Khayon Edwards

Personal information
- Date of birth: 12 September 2003 (age 22)
- Place of birth: Islington, England
- Height: 1.80 m (5 ft 11 in)
- Position: Striker

Team information
- Current team: Estoril
- Number: 11

Youth career
- 2008–2023: Arsenal

Senior career*
- Years: Team / Apps / (Gls)
- 2023–2025: Arsenal / 0 / (0)
- 2024: → Leyton Orient (loan) / 7 / (0)
- 2025–: Estoril / 2 / (0)

= Khayon Edwards =

English footballer (born 2003)

Khayon Edwards (born 12 September 2003) is an English professional footballer who plays as a striker for Primeira Liga club Estoril.

==Career==
===Arsenal===
Born in Islington, Edwards began his career at Arsenal, joining at the age of 5, and playing for their various youth teams.
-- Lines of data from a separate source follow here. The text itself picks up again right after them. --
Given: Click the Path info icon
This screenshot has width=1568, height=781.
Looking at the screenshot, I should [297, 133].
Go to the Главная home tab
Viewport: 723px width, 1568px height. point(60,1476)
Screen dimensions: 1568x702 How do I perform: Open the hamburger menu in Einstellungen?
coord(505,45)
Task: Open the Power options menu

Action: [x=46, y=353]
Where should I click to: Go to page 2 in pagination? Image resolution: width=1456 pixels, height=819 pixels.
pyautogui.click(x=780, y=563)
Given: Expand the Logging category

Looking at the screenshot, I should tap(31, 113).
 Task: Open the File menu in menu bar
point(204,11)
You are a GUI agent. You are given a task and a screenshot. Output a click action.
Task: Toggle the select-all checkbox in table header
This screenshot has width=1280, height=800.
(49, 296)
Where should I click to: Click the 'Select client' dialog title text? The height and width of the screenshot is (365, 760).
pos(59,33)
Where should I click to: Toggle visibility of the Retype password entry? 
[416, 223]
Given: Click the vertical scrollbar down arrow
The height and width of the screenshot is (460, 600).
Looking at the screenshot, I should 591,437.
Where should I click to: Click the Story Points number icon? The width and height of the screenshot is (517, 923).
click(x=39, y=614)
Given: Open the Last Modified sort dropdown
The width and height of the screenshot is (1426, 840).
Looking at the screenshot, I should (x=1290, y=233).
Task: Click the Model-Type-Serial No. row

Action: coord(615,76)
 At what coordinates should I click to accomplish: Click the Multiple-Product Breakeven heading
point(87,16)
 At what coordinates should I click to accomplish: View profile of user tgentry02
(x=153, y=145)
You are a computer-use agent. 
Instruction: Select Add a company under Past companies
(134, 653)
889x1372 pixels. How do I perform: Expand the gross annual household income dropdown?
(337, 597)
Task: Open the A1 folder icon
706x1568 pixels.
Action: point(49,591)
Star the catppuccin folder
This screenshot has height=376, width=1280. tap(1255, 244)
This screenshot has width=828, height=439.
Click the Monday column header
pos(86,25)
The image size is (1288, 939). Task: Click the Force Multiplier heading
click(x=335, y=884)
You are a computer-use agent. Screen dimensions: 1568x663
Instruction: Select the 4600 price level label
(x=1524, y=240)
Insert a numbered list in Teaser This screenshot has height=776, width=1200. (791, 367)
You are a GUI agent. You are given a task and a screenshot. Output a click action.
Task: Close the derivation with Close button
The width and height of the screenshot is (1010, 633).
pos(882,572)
After being linked with a transfer to Chelsea in April 2022, he turned professional in May 2022, training with the first team later that year.

He moved on loan to Leyton Orient in February 2024.

He was released by Arsenal at the end of the 2024–25 season.

===Estoril===
On 4 July 2025, Edwards joined Primeira Liga club Estoril on a three-year deal.

==Personal life==
Born in England, Edwards is of Jamaican descent.